In a press release yesterday, it was revealed that Saturday's news had resulted in an exodus of sponsors, with only one standing by the team.

"All our sponsorship leads have dried up since the news first broke regarding the allegations," said assistant coach Mark Song.

"We feel that this may be due to the negative association arising out of this saga, and we've lost all but one of our sponsors."

The press release included a request for help: "For parties interested in offering assistance or aid to the Singapore Men's National Floorball team, the team can be reached at singaporefloorball@gmail.com."

One of the alternatives the team, who have been courting corporate sponsors since the start of the year, are looking at now is crowd funding.

They are also in discussions with SportSG.

The need for financial support is particularly pressing as the team are preparing to compete in December's World Floorball Championships (WFC) in Riga, Latvia.

They need an estimated $80,000 to compete at the tournament, and with airfare and accommodation costs to settle soon, "the earlier we can secure the funding, the better", said Joanna Lam, sponsorship manager of the men's team.

Failure to secure that amount could mean players - who include working professionals, students and volunteers - having to fork out about $3,000 each, a sum not all can afford.

However, Lam conceded that "crowdfunding relies on the goodwill of the public and the trust they have in the national team".

In the statement, it was also revealed that netizens had pointed fingers at the beleaguered SFA and its members for being involved with the missing funds.

Song said: "The public feels that the national team have somehow been involved in and misused taxpayers' money, which couldn't be further from the truth."

Lam said the team would be "as careful and as transparent as we can be" when implementing the crowdfunding initiative.

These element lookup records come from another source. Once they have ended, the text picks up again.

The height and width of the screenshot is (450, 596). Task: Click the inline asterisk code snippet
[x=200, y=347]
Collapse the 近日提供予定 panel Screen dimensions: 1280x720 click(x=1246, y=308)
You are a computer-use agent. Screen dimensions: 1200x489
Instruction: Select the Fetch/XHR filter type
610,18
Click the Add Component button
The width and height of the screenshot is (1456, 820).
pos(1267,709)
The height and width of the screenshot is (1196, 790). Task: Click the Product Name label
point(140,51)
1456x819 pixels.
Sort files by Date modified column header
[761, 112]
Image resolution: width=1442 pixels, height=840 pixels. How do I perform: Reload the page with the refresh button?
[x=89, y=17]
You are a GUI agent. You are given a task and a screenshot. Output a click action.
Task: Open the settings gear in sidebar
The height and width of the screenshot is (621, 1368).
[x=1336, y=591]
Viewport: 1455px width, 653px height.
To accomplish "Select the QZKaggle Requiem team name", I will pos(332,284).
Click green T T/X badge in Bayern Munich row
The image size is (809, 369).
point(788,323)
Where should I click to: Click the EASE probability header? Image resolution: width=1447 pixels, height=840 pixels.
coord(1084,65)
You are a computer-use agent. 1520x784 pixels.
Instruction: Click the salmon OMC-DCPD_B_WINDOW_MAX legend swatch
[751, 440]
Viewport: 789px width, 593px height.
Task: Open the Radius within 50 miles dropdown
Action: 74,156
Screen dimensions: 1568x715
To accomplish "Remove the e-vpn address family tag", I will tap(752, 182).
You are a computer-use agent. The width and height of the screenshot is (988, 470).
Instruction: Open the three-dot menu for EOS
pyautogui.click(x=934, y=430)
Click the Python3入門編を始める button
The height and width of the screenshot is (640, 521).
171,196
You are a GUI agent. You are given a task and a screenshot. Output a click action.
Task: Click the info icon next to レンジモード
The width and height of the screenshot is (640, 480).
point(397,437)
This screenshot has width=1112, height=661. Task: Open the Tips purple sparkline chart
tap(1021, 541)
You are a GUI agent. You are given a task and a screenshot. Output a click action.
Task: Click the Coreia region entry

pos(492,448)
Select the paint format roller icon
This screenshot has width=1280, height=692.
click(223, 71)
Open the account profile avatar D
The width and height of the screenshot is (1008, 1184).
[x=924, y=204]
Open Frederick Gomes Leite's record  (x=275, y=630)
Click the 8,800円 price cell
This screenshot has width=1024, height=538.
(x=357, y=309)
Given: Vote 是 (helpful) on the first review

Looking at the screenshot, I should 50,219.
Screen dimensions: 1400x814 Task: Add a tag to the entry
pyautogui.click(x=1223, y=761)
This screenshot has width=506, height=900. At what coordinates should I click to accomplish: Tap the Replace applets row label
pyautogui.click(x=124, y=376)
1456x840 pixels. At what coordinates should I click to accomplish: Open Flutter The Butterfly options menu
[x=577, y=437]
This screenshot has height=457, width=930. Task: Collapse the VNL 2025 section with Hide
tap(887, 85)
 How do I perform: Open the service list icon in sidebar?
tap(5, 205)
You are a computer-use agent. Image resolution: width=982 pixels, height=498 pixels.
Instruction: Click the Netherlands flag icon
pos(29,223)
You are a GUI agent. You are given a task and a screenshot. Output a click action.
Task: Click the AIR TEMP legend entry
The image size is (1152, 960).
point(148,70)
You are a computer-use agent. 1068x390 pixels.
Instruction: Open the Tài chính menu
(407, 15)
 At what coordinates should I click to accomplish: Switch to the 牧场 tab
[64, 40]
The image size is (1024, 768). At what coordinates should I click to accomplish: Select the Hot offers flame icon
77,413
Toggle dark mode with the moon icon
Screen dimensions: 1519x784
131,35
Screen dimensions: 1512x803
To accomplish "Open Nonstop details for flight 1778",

"We would like the public to know that all funds raised will strictly be used only to fund the national men's team's costs to compete in WFC," she added.

Asked about the mood in the camp, she said: "We were relatively taken aback when the news first broke, but the men's national team committee has and is managing the players to put all their focus into training hard for WFC regardless. This is our first and foremost priority.

"The floorball community has rallied strongly during this difficult period and shown much support for the national team, and hence all of us are currently trying to stay positive.

"We will definitely try to work through all of this to still give our best showing during WFC no matter what."

Sani, a former national hockey player who is employed by SportSG, is suspended from duty while police investigations are ongoing.